**EXTRACT TO READ:**
The different ideological standpoints that people hold towards nature often influence or come into alignment with their morals regarding animals. Many people are exposed primarily to mediated representations of animals such as television characters or animals displayed in zoos. By separating the human and animal world, society’s (mis)understandings of nature are taking over actual experiences. Throughout all of the pieces I reviewed this week, there was an emphasis on how humans perceive animals, how humans feel more powerful than them, and how society’s institutionalized misconceptions of animals create barriers between humans and animals. When people have detached or dominating feelings towards animals they lose site of the vital importance all creatures have to the global ecosystem.

As discussed by Julia B. Corbett in Communicating Nature, our perception of animals are “impossible to divorce pop culture messages from.”(178). She highlights that it is impossible to remove your understanding of animals away from your epistemological background. What is even more troubling in our understanding of animals is that it is an understanding based upon human, not animal, experience. When we describe situations or movements taken by animals, we explain them in humanistic terms, humans anthropomorphize creatures because we know no other way to explain their lived experience.  I find what she says to be exactly correct in the sense that we cannot fully understand animals as we construct them by our terms, but then I also Alice Walker’s empathy for Blue to be an almost full understanding of an animal by a human.

**Stored records:**

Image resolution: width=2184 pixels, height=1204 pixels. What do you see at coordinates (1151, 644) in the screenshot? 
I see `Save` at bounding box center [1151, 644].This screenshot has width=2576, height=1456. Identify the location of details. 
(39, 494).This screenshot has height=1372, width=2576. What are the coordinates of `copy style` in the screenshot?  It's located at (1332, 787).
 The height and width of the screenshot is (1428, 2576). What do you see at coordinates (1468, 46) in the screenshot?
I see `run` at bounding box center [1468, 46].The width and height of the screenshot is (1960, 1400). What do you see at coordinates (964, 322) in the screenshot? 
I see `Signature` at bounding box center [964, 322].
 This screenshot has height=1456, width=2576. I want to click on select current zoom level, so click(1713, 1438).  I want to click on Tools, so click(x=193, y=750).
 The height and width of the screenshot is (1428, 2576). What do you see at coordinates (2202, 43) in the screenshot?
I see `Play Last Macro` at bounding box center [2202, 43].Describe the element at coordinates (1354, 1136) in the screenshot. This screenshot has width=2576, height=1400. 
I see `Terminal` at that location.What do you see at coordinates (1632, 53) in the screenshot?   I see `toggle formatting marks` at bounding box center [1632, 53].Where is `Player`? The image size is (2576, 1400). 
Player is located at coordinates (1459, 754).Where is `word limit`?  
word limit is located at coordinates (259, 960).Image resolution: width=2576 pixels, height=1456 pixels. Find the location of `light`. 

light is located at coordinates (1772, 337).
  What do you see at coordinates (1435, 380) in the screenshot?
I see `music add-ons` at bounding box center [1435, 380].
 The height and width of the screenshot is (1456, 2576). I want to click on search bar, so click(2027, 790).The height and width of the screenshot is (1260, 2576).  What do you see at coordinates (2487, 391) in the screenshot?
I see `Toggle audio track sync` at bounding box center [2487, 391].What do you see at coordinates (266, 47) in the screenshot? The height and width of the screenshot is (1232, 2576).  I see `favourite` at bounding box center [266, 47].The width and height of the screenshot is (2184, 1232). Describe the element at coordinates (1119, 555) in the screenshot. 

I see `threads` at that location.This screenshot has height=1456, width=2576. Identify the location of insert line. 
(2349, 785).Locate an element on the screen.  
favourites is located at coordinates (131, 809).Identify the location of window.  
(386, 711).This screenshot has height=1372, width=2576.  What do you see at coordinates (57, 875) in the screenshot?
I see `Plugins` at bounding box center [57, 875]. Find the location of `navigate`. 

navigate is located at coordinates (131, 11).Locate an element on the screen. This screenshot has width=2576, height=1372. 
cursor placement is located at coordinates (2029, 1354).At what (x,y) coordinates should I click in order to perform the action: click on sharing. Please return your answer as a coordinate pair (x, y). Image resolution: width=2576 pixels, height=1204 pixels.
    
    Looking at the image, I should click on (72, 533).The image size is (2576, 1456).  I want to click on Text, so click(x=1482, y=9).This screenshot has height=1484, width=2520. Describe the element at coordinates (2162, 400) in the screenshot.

**WORK ORDER:** From the passage on human views of animals, return word for word the part that opens with the words containing "As discussed by" and closes with "by a human.". These items are stored apart from the passage on human views of animals and are not part of it.

**ANSWER:**
As discussed by Julia B. Corbett in Communicating Nature, our perception of animals are “impossible to divorce pop culture messages from.”(178). She highlights that it is impossible to remove your understanding of animals away from your epistemological background. What is even more troubling in our understanding of animals is that it is an understanding based upon human, not animal, experience. When we describe situations or movements taken by animals, we explain them in humanistic terms, humans anthropomorphize creatures because we know no other way to explain their lived experience.  I find what she says to be exactly correct in the sense that we cannot fully understand animals as we construct them by our terms, but then I also Alice Walker’s empathy for Blue to be an almost full understanding of an animal by a human.